Supplied text.
*-*-*
A Dangerous Method
Directed by David Cronenberg
Written by Christopher Hampton
2011, Canada
At the press conference immediately following a screening of David Cronenberg’s latest, A Dangerous Method, the director was asked how the film relates to the rest of his work. “I don’t really think about my other movies,” Cronenberg replied. It is a statement that is hard to accept on its face, if only because A Dangerous Method centers on the tumultuous relationship between Sigmund Freud, Carl Jung, their mutual compatriot (and Jung’s patient/lover) Sabina Spielrein and the birth of psychoanalysis, and Cronenberg has spent a career defining his own twisted, fleshy take on psychology and materialism. From the sexual-revolution body horror of Shivers, to the algorithmic erotica of Crash, Cronenberg has been obsessed with how sex binds the body and psyche in terrifying, destructive, but also regenerative ways. At the press conference he even said – contradicting the earlier statement completely – that his first short, Transfer, was about a psychiatrist and a patient. It totally follows that Cronenberg would drawn to Freud and Jung as subjects.
A Dangerous Method is, however, among Cronenberg’s most problematic films. According to the filmmaker, he wanted his film to follow its source material, the stage play The Talking Cureby (who also wrote the screen adaptation), and approach the material neutrally, with no agenda but to feel passion for the ideas. But neutrality prevents the film from fully confronting the way its male protagonists divide the world into normality and difference, and lead Cronenberg into – for the first time, in my estimation – an uncomfortable biological essentialism.
*-*-*
(Recorded data)

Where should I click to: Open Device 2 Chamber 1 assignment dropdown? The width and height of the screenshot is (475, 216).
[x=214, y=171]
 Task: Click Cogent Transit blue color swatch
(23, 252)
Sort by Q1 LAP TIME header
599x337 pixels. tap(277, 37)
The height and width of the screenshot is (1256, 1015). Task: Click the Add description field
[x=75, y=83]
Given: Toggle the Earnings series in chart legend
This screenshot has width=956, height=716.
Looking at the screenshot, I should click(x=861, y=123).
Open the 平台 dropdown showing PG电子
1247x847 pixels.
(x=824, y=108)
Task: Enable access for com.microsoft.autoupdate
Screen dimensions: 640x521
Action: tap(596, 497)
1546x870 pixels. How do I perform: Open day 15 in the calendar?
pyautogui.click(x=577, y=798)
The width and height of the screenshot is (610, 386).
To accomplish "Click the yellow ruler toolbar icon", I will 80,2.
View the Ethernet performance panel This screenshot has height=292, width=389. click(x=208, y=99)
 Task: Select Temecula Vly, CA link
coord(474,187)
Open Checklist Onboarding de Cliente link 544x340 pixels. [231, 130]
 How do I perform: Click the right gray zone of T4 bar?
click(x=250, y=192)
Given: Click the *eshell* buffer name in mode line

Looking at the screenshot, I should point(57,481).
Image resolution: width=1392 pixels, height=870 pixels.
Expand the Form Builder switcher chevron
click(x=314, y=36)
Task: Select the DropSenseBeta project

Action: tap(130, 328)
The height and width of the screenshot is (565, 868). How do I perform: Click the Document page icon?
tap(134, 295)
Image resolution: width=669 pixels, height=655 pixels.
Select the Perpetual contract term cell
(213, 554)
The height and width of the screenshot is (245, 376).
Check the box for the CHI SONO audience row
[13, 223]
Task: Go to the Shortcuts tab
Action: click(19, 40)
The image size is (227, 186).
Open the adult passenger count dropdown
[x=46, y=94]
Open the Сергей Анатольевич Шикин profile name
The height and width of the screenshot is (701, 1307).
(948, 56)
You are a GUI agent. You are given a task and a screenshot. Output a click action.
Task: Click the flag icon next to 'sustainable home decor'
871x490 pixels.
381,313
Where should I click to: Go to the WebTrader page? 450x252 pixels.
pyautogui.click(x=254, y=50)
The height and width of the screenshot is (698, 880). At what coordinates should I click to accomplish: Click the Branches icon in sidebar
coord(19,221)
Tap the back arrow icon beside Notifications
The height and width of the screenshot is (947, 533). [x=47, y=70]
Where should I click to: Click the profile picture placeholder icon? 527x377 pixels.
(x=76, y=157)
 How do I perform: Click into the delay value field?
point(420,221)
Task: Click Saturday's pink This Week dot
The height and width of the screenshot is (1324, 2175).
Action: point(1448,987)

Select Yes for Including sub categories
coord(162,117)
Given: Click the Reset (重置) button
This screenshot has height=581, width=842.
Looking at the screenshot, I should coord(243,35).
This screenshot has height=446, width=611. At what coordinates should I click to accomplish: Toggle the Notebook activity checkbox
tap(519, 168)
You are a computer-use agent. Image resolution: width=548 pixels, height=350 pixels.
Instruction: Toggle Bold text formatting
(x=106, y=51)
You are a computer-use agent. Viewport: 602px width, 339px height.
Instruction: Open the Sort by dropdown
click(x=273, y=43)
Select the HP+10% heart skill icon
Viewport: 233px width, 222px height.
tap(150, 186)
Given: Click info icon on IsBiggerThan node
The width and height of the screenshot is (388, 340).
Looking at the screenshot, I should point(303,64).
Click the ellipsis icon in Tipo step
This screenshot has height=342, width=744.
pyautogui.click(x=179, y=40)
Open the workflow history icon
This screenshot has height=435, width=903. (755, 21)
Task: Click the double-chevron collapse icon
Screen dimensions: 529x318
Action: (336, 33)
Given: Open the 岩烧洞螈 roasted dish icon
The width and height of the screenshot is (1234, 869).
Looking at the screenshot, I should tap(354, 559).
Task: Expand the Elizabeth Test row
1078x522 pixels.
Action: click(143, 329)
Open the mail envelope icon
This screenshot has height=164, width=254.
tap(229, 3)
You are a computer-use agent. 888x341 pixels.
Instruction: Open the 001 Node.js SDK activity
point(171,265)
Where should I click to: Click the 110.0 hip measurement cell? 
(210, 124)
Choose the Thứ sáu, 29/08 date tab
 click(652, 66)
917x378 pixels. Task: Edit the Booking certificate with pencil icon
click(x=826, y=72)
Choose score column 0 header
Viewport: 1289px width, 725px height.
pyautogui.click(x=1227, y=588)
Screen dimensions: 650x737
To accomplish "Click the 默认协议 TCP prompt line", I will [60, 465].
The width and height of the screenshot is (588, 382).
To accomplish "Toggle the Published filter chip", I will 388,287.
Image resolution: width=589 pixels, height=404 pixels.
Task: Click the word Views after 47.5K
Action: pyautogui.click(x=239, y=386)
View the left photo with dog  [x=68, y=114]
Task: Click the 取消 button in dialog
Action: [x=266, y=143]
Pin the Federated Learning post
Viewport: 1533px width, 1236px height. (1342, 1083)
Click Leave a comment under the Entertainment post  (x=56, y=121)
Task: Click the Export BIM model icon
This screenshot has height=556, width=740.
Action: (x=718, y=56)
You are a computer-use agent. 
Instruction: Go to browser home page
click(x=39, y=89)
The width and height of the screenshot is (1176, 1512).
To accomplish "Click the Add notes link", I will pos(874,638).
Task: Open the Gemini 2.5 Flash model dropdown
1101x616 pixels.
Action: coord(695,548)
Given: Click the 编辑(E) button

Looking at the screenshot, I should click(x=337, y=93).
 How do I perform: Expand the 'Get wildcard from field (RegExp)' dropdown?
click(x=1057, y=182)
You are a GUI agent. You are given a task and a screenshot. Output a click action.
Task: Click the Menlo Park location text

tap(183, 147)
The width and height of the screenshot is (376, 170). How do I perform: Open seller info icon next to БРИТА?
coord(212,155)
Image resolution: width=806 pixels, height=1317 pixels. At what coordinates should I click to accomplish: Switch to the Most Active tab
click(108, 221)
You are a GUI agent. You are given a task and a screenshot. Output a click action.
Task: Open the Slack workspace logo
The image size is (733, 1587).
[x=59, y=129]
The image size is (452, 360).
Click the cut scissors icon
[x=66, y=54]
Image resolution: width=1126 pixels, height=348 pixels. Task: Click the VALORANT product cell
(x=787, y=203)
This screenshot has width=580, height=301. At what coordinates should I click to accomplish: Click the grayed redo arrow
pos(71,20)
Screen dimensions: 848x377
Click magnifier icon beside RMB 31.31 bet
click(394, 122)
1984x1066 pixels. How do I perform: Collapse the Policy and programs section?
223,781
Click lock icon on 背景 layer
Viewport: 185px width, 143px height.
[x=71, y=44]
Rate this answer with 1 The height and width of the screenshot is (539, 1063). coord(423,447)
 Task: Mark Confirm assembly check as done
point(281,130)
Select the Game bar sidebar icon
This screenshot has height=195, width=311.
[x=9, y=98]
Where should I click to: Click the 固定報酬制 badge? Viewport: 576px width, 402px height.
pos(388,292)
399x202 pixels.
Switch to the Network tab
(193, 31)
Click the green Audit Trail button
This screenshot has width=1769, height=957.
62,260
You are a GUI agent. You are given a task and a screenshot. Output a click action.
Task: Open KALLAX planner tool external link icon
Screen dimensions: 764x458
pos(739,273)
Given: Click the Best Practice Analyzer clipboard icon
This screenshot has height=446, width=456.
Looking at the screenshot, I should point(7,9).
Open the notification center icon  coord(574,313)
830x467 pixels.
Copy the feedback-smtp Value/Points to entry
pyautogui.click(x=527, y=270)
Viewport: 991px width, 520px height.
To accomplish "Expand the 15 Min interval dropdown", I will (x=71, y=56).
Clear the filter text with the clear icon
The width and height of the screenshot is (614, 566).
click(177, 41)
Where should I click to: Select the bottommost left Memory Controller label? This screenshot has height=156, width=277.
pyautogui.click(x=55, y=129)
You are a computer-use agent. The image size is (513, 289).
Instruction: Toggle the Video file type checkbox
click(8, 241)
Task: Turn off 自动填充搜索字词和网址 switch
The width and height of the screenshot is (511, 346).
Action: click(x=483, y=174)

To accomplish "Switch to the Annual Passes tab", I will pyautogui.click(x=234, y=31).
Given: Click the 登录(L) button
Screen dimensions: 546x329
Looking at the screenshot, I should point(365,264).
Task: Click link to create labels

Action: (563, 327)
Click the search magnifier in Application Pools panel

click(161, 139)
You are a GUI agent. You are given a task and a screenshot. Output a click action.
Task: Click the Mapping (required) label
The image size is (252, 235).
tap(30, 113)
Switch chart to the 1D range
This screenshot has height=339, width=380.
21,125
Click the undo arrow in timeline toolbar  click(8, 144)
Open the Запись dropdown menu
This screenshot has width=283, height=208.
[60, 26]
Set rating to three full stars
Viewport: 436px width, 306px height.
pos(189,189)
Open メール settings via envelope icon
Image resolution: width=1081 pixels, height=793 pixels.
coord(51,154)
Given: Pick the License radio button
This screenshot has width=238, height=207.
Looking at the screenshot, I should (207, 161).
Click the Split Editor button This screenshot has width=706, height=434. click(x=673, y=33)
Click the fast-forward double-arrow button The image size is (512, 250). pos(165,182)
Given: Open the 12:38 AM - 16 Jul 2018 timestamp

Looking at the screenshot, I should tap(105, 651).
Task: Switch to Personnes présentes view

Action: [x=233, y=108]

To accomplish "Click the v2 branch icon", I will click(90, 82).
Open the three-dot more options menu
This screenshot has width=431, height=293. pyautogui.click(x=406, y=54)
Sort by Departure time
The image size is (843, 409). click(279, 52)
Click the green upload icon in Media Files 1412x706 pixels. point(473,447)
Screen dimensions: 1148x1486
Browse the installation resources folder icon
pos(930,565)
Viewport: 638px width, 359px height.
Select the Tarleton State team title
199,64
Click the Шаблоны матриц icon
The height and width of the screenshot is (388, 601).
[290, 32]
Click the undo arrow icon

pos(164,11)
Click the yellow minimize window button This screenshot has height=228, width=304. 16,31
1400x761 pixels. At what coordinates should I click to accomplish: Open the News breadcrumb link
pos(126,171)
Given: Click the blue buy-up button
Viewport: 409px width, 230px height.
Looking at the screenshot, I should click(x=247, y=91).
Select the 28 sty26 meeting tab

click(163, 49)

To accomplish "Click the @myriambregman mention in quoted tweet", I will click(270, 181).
*-*-*
Exercise instructions.
Using the review of A Dangerous Method, answer these questions:
1. Who is credited with writing the film?
2. What year and country are given for the film?
3. What was Cronenberg's first short called, and what did he say it was about?
The listing is separate material and has no connection to the review.

Reply.
1. Christopher Hampton.
2. 2011, Canada.
3. Transfer, which he said was about a psychiatrist and a patient.